Vector len() - 1 comparison for usize

Not sure what to expect in runtime from self.value.len() - 1 condition when the len will be 0 so -1 in result.
Both usize types, no warning on compilation even usize type does not allow negative values

if some_usize < self.value.len() - 1 { // if len is 0?
    // ..
}

You'll get an underflow in production and a panic in dev.
Use saturating_sub() instead.

3 Likes

Thanks for advice,
just interesting, why compiler does not notice, rust-analyzer, clippy finally.. where is this wrong condition could be useful to not warn the developer by default?
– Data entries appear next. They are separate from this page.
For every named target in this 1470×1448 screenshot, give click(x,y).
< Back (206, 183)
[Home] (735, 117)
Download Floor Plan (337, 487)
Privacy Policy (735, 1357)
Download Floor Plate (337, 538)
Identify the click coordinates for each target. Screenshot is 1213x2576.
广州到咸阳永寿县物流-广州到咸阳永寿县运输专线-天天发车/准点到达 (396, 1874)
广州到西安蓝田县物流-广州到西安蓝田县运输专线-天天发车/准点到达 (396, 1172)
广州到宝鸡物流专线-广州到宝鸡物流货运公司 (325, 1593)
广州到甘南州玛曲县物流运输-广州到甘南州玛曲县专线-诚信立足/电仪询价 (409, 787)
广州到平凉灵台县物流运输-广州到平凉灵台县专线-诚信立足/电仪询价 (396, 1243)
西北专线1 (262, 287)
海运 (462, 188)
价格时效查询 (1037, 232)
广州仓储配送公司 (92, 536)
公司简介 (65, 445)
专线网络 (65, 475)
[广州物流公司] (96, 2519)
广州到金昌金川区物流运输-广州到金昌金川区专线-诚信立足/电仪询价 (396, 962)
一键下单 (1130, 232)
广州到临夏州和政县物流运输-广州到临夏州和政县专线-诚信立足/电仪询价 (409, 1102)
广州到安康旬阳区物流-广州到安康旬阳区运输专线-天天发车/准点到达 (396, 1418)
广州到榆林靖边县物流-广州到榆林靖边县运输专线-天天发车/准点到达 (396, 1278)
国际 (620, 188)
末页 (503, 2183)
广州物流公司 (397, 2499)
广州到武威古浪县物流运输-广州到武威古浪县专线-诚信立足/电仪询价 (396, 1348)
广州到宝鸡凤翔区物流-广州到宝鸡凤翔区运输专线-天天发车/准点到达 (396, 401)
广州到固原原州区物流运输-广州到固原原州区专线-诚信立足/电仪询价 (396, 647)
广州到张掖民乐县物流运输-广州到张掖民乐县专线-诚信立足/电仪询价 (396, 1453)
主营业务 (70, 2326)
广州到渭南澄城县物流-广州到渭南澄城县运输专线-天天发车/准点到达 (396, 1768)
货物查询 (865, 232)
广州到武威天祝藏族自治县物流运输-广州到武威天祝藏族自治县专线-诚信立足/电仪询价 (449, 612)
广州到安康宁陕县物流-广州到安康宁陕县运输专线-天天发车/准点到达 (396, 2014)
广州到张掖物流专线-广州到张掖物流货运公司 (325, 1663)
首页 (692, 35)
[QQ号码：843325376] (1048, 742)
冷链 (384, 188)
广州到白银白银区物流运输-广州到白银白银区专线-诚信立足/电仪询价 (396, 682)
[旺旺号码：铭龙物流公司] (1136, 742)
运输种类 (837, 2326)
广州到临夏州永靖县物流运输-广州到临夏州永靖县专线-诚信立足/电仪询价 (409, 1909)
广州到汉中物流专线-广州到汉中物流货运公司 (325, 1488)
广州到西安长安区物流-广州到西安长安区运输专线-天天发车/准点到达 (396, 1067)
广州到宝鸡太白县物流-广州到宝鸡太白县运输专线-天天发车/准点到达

I think that this is a design decision made by the Rust devs.
Using raw arithmetic operators is kinda like using unsafe arithmetic with the potential to over- or underflow.
If you want checked arithmetic, you can use the checked_*() methods of the primitive types (or, like in this case, the saturating_*() ones or wrapping_*() ones if you need it).
As to why Rust defaults to the "unsafe" way using the arithmetic operators, I can only speculate.
I would think that this is historic and due to backwards compatibility with early versions and maybe also due to ergonomic and performance reasons.
But you'd need to ask a compiler dev here.
Imho Rust should default to using checked_*() as per its safety philosophy. But it does not.

1 Like

You have the clippy::arithmetic_side_effects that will warn you about the usage of operators that may overflow or panic.

3 Likes

Thanks, it's lot to learn yet,
expected that everything in Rust should be super strict by default :slight_smile:

It tanks the performance, and introduces stack unwinding in trivial code. The real flaw is that len() should return isize instead of usize, so overflowing would never be a real issue.

2 Likes

I disagree. A negative length does not make sense.
And why would it cause stack unwinding?
You should handle the returned Option, not unwrap() it.

2 Likes

Sigh. I somehow guessed this response would come up. From a larger angle of view, one should always use signed types for numbers that represent an actual numeric value and use unsigned types if you are fiddling with the bits. And len() obviously belongs to former category.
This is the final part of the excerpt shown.